### Excerto de origem
--------------------------------------------------
"Quero imaginar sob que novos traços o despotismo poderia produzir-se no mundo... Depois de ter colhido em suas mãos poderosas cada indivíduo e de moldá-los a seu gosto, o governo estende seus braços sobre toda a sociedade... Não quebra as vontades, mas as amolece, submete e dirige... Raramente força a agir, mas opõe-se sem cessar a que se aja; não destrói, impede que se nasça; não tiraniza, incomoda, oprime, extingue, abestalha e reduz enfim cada nação a não ser mais que um rebanho de animais tímidos, do qual o governo é o pastor. (...)
A imprensa é, por excelência, o instrumento democrático da liberdade." Alexis de Tocqueville
(1805-1859)

"A democracia é a pior forma de governo imaginável, à exceção de todas as outras que foram experimentadas." Winston Churchill.

terça-feira, 25 de agosto de 2015

GETÚLIO E DILMA EM 24 DE AGOSTO


Aquela foi uma noite de cão, o 23 de agosto de 1954. Fez 61 anos domingo. Ninguém me contou. Eu vi, vivi e sofri.
--------------------------------------------------
### Material de origem

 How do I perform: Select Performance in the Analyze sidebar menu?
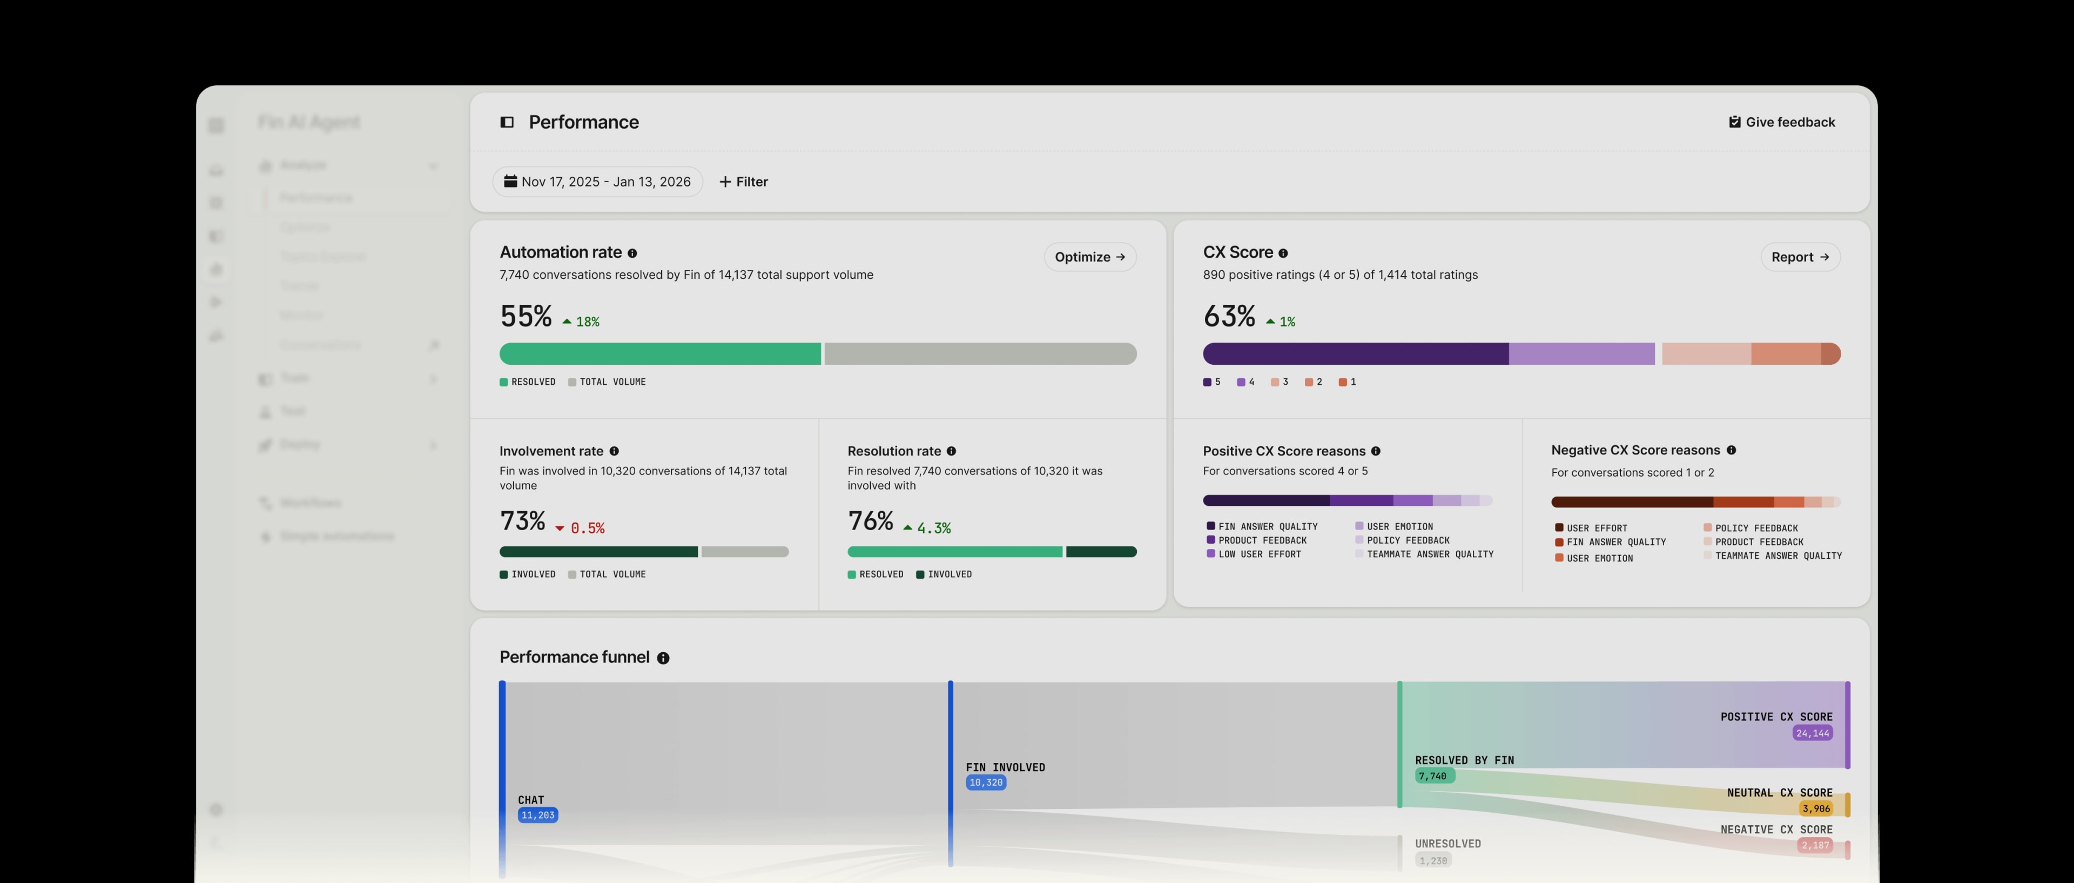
--------------------------------------------------
### O que fazer
Transcreva o excerto entre "A imprensa é, por" e "vivi e sofri.", inclusive, alterando "imprensa" para "palavra escrita". A listagem não é necessária para o que se pede aqui.

### Resposta escrita
A palavra escrita é, por excelência, o instrumento democrático da liberdade." Alexis de Tocqueville
(1805-1859)

"A democracia é a pior forma de governo imaginável, à exceção de todas as outras que foram experimentadas." Winston Churchill.

terça-feira, 25 de agosto de 2015

GETÚLIO E DILMA EM 24 DE AGOSTO


Aquela foi uma noite de cão, o 23 de agosto de 1954. Fez 61 anos domingo. Ninguém me contou. Eu vi, vivi e sofri.